Warning: picture heavy postLast week I finally got ahold of some acid dyes. I've been tossing around the idea of dyeing my own roving for a while now, prompted primarily by the high cost of hand dyed roving and my apparent inability to resist buying it. So yesterday, I decided to give it a try.
I had a pound of this lying around:

I wanted to try to make it look more like this:

For the record, this is roving I bought already dyed on Etsy. You can see how the undyed compares to the dyed roving here:

According to my research, the first step was to turn my mound of roving into smaller roving balls for soaking and dyeing. This is about eight feet of my roving wound into a ball:

And here it is with all of its siblings:

I put all these in a tub of hot water with just a little dish soap and let them soak for about half an hour. While I was waiting, I prepared my work surface, otherwise known as the kitchen counter.

More is more here. I cannot stress this enough. Lots of newspaper is critical, unless you really want rainbow colored counters. I covered every square inch, and then spread out long strips of plastic wrap for wrapping the roving after dyeing. [I never realized how difficult it is to spread temperamental plastic wrap out in neat, eight-foot long strips. At one point, I looked like I was attempting some sort of marital enhancement role-playing. Fortunately--or maybe not--there was no one here to witness it.]
Once everything was completely covered in newspaper and plastic wrap, it was time for the fun part--mixing the dyes!

What's that? There's no newspaper here? No plastic wrap, either? Wow! You're right! There is, however, a handy dandy paper towel, whose main purpose is not, as you may think, to keep the 20 ounces of concentrated dye off the stone counter top, but instead to
hide the dollar sized blue stain I made when I
knocked over the pot of powdered dye onto the one part of the counter I hadn't covered in newspaper. Which was, of course, where I had decided to mix the dyes. Not to worry, though, I wiped up most of it...with my bare hands, which are now a lovely shade of periwinkle, and will likely remain that color for the next several weeks. I did put on the gloves right after that, though.
Once the dyes were ready, I carefully removed my little roving balls from the hot water, squeezed out most of the water, and spread them out on the plastic wrap.

Aren't they pretty? I will admit to a long, long moment of second thoughts as I prepared to pour dye all over a sweater's worth of beautiful, natural merino roving. One might almost think a
test piece of roving would make more sense for a first attempt at dyeing, wouldn't one?

But patience has never been my strong suit. Instead, I used a couple of those big eyedroppers you get at the pharmacy for squirting medicine in a baby's mouth and went wild with the green and purple. Yes, I did say green and purple. The roving I was trying to copy was green and purple. I know it sounds awful, but the roving I bought was really pretty, sort of olive-y and plum-y with bits of white and brown. I left white patches between my colors, not really wanting to find out what color you get when you mix green with purple. I also ran out of dye halfway through and had to mix more.

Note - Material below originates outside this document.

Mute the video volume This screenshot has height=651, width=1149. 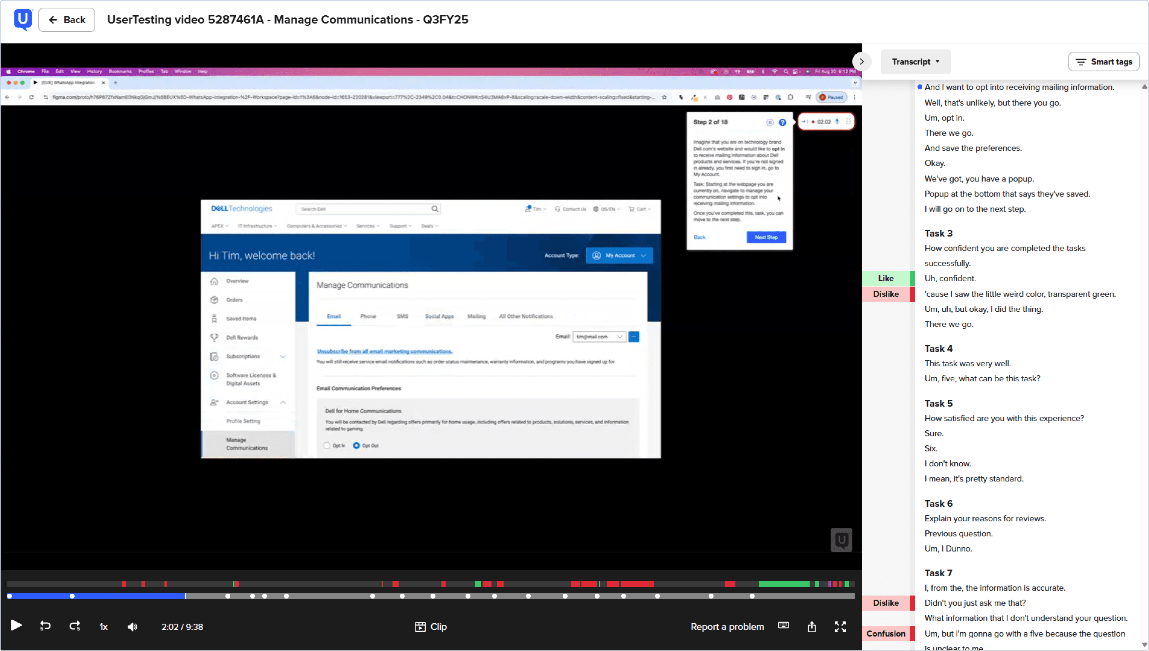[132, 627]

Which, of course, proved impossible to do with any accuracy, so I squirted the new colors so they mixed with the old colors and looked at least somewhat more deliberate. Or so I thought.
Once I had the rovings colored to my satisfaction (more or less), I sprayed them with a generous amount of white vinegar, using a standard household spray bottle. When they were well wetted with vinegar, I rolled them up in the plastic wrap like nice, fat sausages.

I don't know why they're all different sizes and shapes. I could have sworn they didn't start out that way.
I put the sausages into a large (improvised) steamer pot with a couple of inches of water in the bottom, not touching the steamer basket, and turned on the heat. I simmered the pot for 45 minutes, then turned off the heat and went to the gym.

When I got back, I unwrapped the sausages, rinsed out the roving, gave it a quick spin in the washer to get out as much water as possible, and hung it out to dry.

Nope. Nothing like the roving I was trying to copy. At all. The green is grassy rather than olive, and the purple is more grape than plum, even though they looked the way I planned them during the dyeing stage. My white patches pretty much disappeared during the steaming, and some of the colors separated a little. This roving is still wet, though, and the colors may change again when it's dry. It's hard to say how this will spin up; I am notoriously bad at predicting what roving will do when it's spun. It could turn out to be the world's ugliest yarn. In the meantime, though, I'm calling my first handpainted roving Petunia, because it reminds me of these:

Not quite so ugly when you look at it like that, is it?